私は今takibiというアカウントプランニング会社の社長をしておりますが、そのパートナーの朝倉さんは、リクルートの出身です。私はマクロミルの創業者の杉本さんと知り合ったときに、同社の優れたホームページ、ロゴ、キャッチを作った人を紹介してほしいと強引に頼み込み、数年前に朝倉さんを紹介してもらいました。
私はそれ以前に、「今後もし広告の仕事をするならば、そのパートナーはリクルート出身者だろう」と勝手に想定をしておりました。それもあって、そのときにすっかり朝倉さんと意気投合して今日にいたっております。

その想定の理由を少しだけ話しますと、私が元いた電通という会社は、過去多くの野人を輩出してこそおりましたが、近年とくに90年代以降、業界が非常に整備され高学歴の人が入るうらやむべき会社(つまりは賤業ではない)になったので、どちらかというと「官僚化」が進んでいるという見方をしておりました。
もうひとつには、広告業の利益の多くはテレビという規制産業から生まれ、そこは独占産業なのでつまり電通は独占産業と非独占産業(消費財メーカー)の仲立ちをしている、という見方もできます。そこからはなかなか、独立する気風というものは生まれ難いのではないか、と私は見ておりました。

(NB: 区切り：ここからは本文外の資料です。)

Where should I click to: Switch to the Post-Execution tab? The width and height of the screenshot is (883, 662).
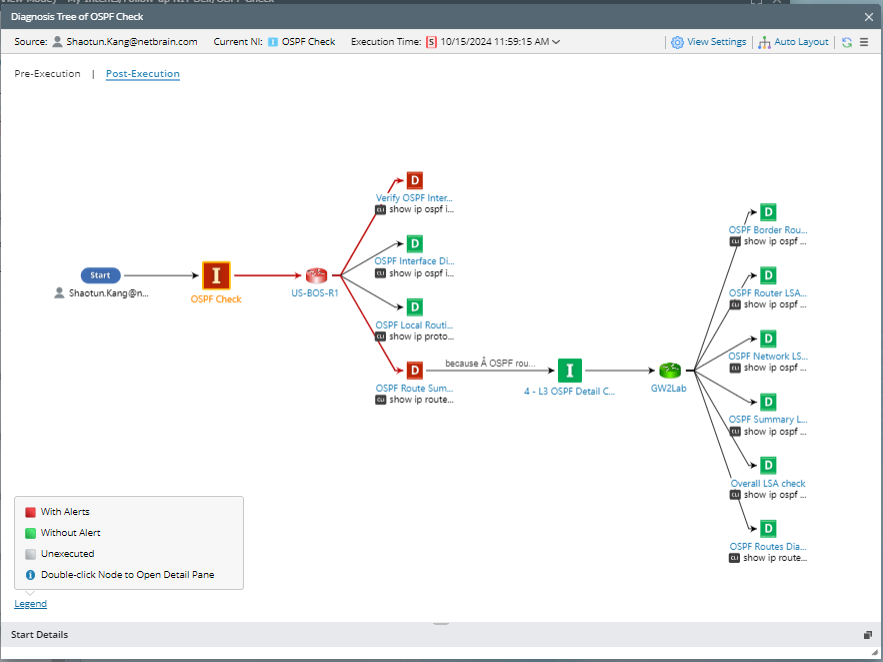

この感想はおそらく正しかったと思います。Wikipediaの電通の欄に、元電通出身者が紹介されていますが、産業人は岡康道とかろうじて私ぐらいで、あとは作家、漫画家、俳優など独立自営業がほとんどです。(私も岡もその意味では独立自営業の範疇でもある)
一方リクルート出身者はリクルートを辞めても、永遠にリクルートマンです。野人を輩出しまくっています。近年自立独立した会社には、リクルート出身者がきら星のごとくです。これは電通との大いなる差です。リクルートのDNAは成功、とくにソフトコンテンツ・サービス産業における組織的成功を目指すようです。
(これは90年代まで顕著であったことで、2000年以降もそうなのか、官僚化が進んでいないかどうか、はわかりません。)

それで今日朝倉さんとリクルートという企業について話をしておりました。
本日の再発見は、「リクルートとは宗教である」
上記の思い込みでもわかるよう、これは私がもともと感じていたテーマなのですが、その言語化が本日ようやく可能になりました。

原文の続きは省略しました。